Double-belt laminators are widely used to produce prepregs and unidirectional tapes with fiberglass or carbon fiber reinforcement. Such equipment also is used to consolidate glass fiber and carbon fiber mats, webs, or cross-ply reinforcements (including fabrics and non-wovens using commingled polymer-based fibers) with thermoplastic or thermoset matrices.
When older IR ovens are used with traditional non-wovens, fibers are exposed to heat throughout the thickness of the web (not just on top and bottom surfaces) and for a longer duration than typically is seen with contact heating, the preferred method. This can prove problematic for unconsolidated non-wovens – especially thermally sensitive formulations containing natural fibers (which can burn/carbonize) or thermoplastic fibers like polypropylene (which can shrink, sag, or even melt) during the preheating cycle. In cases where molders cannot justify the capital expense of installing contact heating systems, changing to pre-impregnated and preconsolidated non-wovens provides several benefits. First, thermoplastic fibers experience less shrinkage, so molders need not buy as wide a roll or sheet of product, thereby saving money. Second, the preconsolidated products heat faster, which reduces both time and energy requirements during preheating and molding while reducing risk of damage to the materials.
As supplied, conventional non-wovens feature fiber layers that are needle punched to mechanically intertwine and interlock fibers, resulting in a fluffy, air-filled mat that is hard to heat efficiently. Carver’s twin-belt lamination line will initially start with the ability to combine up to six layers of different fibers into a single resin-impregnated, preconsolidated sheet where all layers are thermally and chemically interlocked and ready to be molded (the preferred method for interior trim panels, headliners, and underbody shields in the automotive market) or cut and used as is (the preferred method for sidewalls, flooring, and roofing systems in the recreational vehicle (RV) market). In fact, Carver expects to focus a significant amount of production of these new materials on the RV market, where GMT-type composites are an excellent alternative to wood-fiber products since they are much lighter and more damage tolerant, and will not absorb moisture or rot.
Furthermore, unlike wood-fiber products, Carver’s preconsolidated composites are low in volatile organic compounds (VOCs) and free of formaldehyde, and unlike sheet-molding compound (SMC) composites, they contain no styrene.
“Our decision to start offering preconsolidated non-wovens means that molders can use our high-quality Carver products without having to make the capital investment to add contact heaters,” explains Mark Glidden, president, R3 Composites and Carver Non-Woven. “By broadening our offering, no matter which heating mechanism a molder is using, we now have a product that should work in that facility. The new system we’re installing will give us high throughput while also providing very accurate control of temperature and pressure.
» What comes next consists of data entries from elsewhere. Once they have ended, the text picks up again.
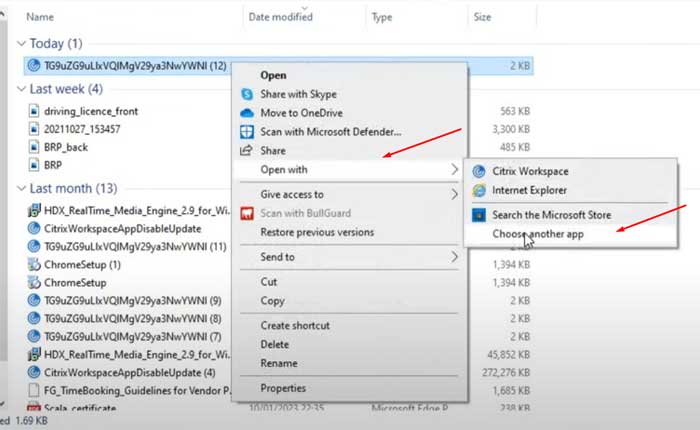Screen dimensions: 700x430
Task: Collapse the Last month group
Action: pyautogui.click(x=21, y=188)
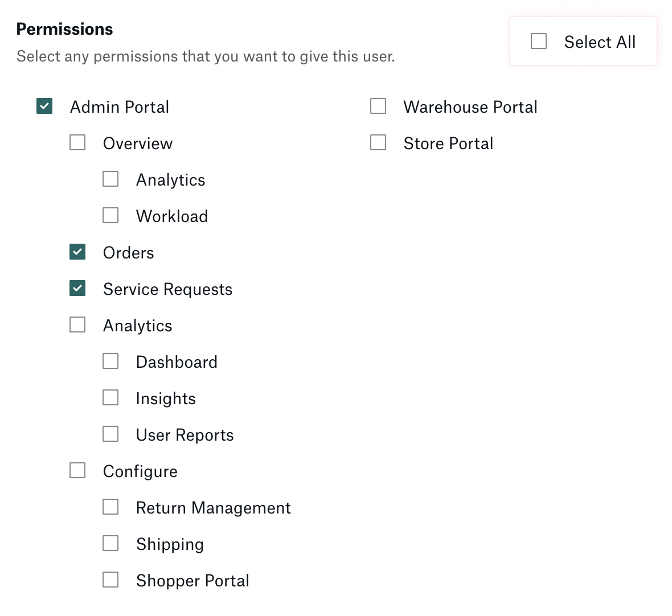The height and width of the screenshot is (616, 672).
Task: Enable the Warehouse Portal permission
Action: pyautogui.click(x=378, y=106)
That way, there aren’t a lot of residual mechanical or thermal stresses on the material, so we maintain excellent product quality and consistency.”
Sandvik’s high-capacity and highly automated TPS double-belt laminator/press systems are designed to enable all stages of non-wovens production to be carried out continuously in a single short cycle, including heating, reaction, pressing, and cooling. This has obvious benefits in terms of productivity as well as in accurate control and adjustment of process parameters to provide a high-quality, consistent end-product. Additionally, the high quality and precision control of the Sandvik laminator will allow Carver to take shrinkage (residual stresses) out of the web as it is being produced.
“Shrinkage of non-wovens made on low-cost laminators can be so high that customers end up having to purchase rolls that are 6-8 inches [15-20 centimeters] wider than they need just to compensate for the dimensional changes,” adds Glidden. “With the type of laminator we purchased, customers have reported seeing a 50-60% decrease in product shrinkage, which can really make a difference in a molder’s productivity.”
The Sandvik system Carver has installed will allow the company to produce roll goods or flat sheet products as thin as 0.6mm (0.02 inches) and in five blank widths as wide as 3.2 meters (10.5 feet) with a 2.92-meter (9.58-foot) post-trim finish. Sheet stock can be supplied in custom lengths to 17 meters (55 feet); for product that is flexible enough to roll, cut lengths can extend to 183 meters (600 feet).
To prepare for the installation, Carver converted the entire facility’s electrical system to be compliant with IP65 Ingress Protection/International Protection ratings. This means that electrical equipment is protected from dust (especially electrically conductive dust that is produced when running carbon fiber), allowing carbon fiber-based products to be run through the new laminator.